## Passage to read
+++++

Health News of Thursday, 8 November 2012
Lt. Gen. Joseph Henry Smith, Minister of Defence on Wednesday inaugurated a rehabilitated block for Medical Emergency at the 37 Military Hospital.
The more than 30-bed facility, was rehabilitated at a total cost of GH¢152,340.00 by TOBINCO Pharmaceuticals Limited, which also adopted the facility to ensure its regular upkeep.
Lt. Gen. Smith, who unveiled a plague and cut the tape to inaugurate the block, thanked the benefactors for their commitment and support towards the institution.
He noted: “This will go a long way to motivate the staff of the centre to work harder to ensure quality health service delivery.”
He explained that most of the structures and facilities at the Hospital are very old, dating as far back as the World-war II, and therefore needed major renovations.
He indicated that as the National Emergency and Disaster centre, the 37 Military Hospitals is expected to expand its services to the wider public and to achieve its objectives, it must have a separate budget to effectively run affairs.
He said the Hospital currently depends on the budget of the Ministry of Defence and its Internally Generated Fund, which are woefully inadequate.
Lt. Gen. Smith said the Ministry has written to Ministry of Finance and Economic Planning, requesting for a separate budget to be drawn for the Hospital.
He said his sector Ministry intends to make the Hospital an envy of West Africa.
He called on philanthropists and corporate institutions to emulate the gesture of TOBINCO Pharmaceuticals Limited to help expand medical facilities to promote high standards in the country’s medical and health facilities.

+++++

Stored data
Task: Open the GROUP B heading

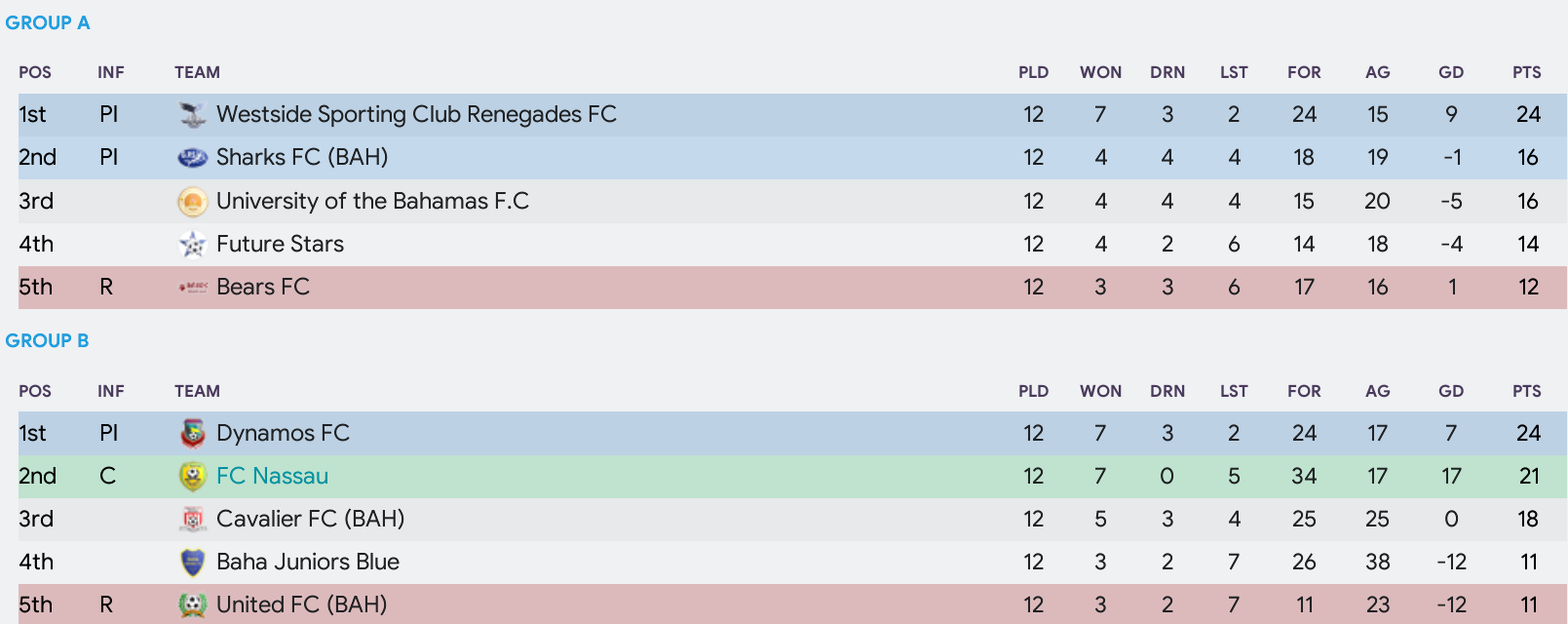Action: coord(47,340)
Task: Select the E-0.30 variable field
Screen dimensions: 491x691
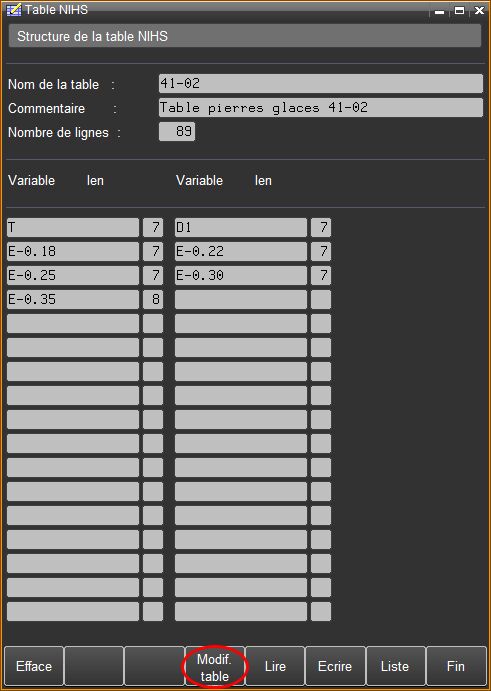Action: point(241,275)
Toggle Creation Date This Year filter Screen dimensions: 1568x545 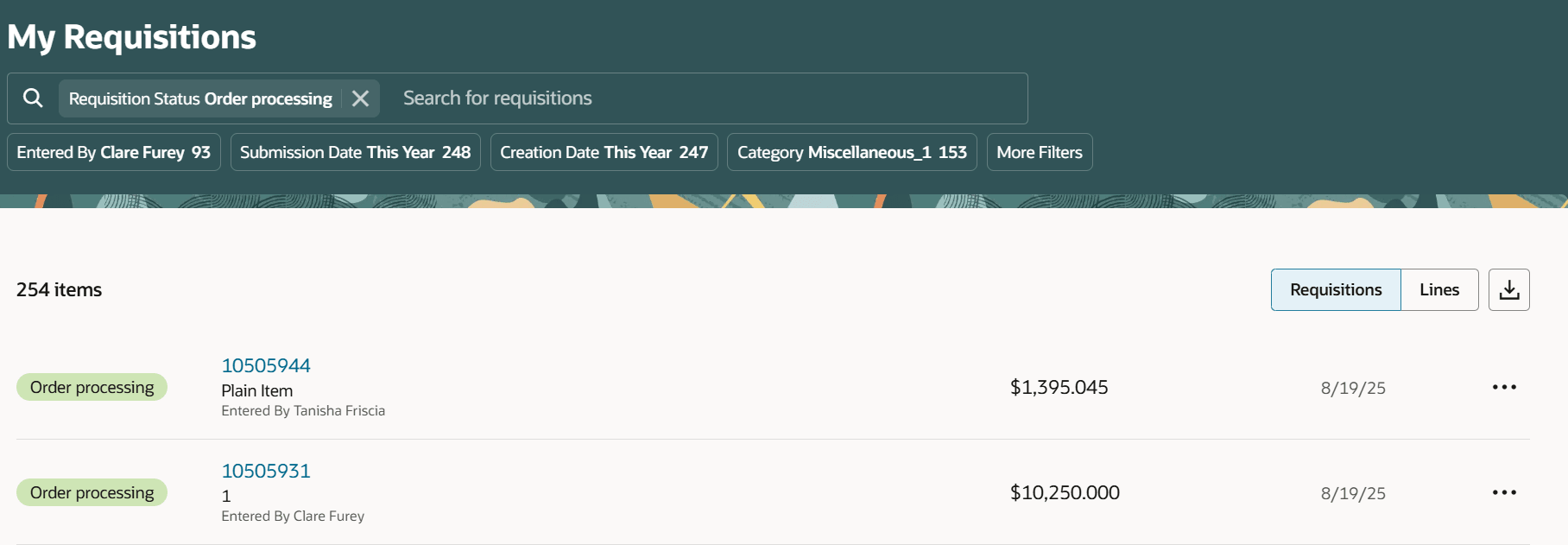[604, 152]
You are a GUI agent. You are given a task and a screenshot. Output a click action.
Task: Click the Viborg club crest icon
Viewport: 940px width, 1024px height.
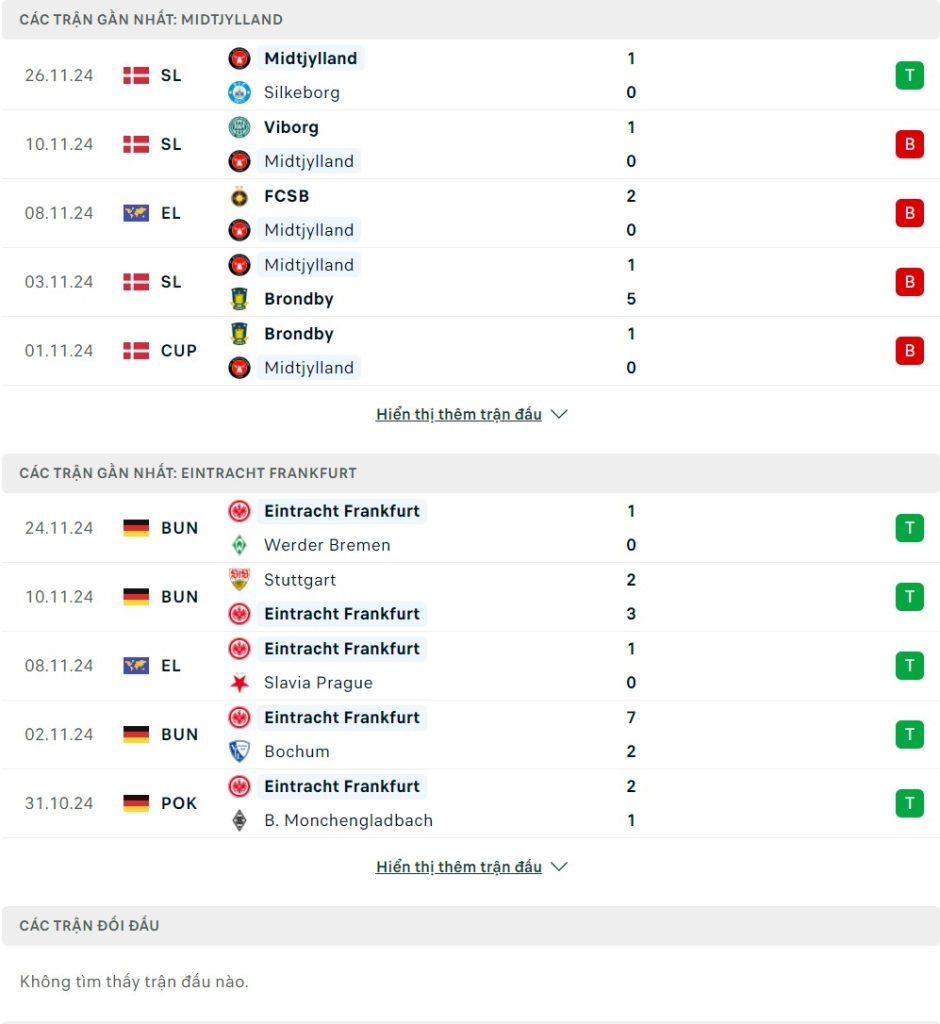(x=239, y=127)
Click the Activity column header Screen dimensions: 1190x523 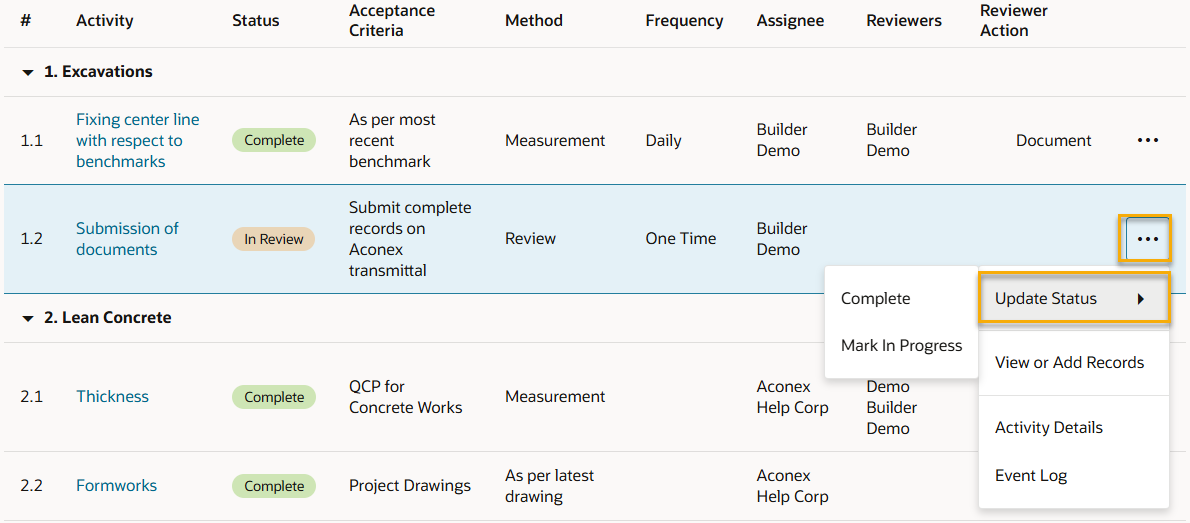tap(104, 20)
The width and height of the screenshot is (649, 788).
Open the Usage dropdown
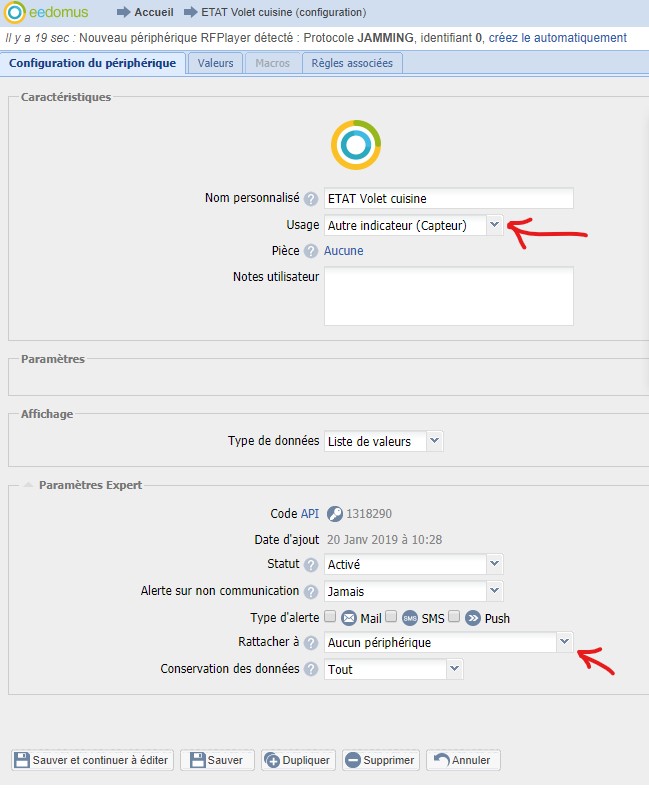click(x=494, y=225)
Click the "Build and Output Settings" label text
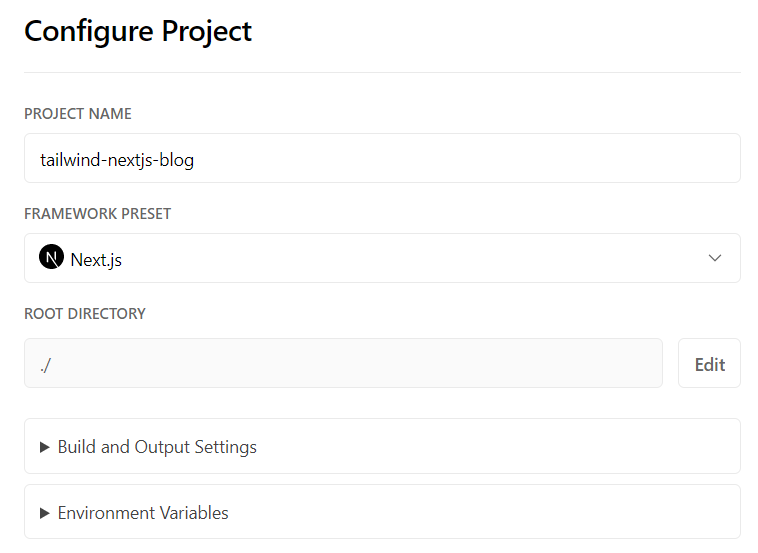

+++++

## Prompt 1
In the news report about the 37 Military Hospital, what was the total cost of rehabilitating the Medical Emergency block?
## Prompt 2
Continue the news report about the rehabilitated emergency block at the 37 Military Hospital from where it stops.

## Response box 1
The rehabilitation cost a total of GH¢152,340.00.

## Response box 2
Mr. Isaac Obed Brown, Financial Controller, of the company said the rehabilitation exercise was in line with TOBINCO’s corporate social responsibility.
He said the Hospital plays a critical role in emergency health service delivery, and needed to be supported to encourage not only hard work among the staff but also provide a conducive environment for both patients and staff.
He urged the hospital administrators to adopt high sense of maintenance culture to prolong the healthy use of the facility.
Brigadier General Paul Kponyoh of the medical facility explained that the emergency unit of the hospital has been decentralised to fulfill its new assignment as a Medical Emergency and Disaster Centre.
These, he said included the gynaecology, paediatric as well as the neonatal units which are now separated in terms of emergency, apart from the medical and surgical emergency units and therefore needed theatres to prevent obstruction and delays in surgeries.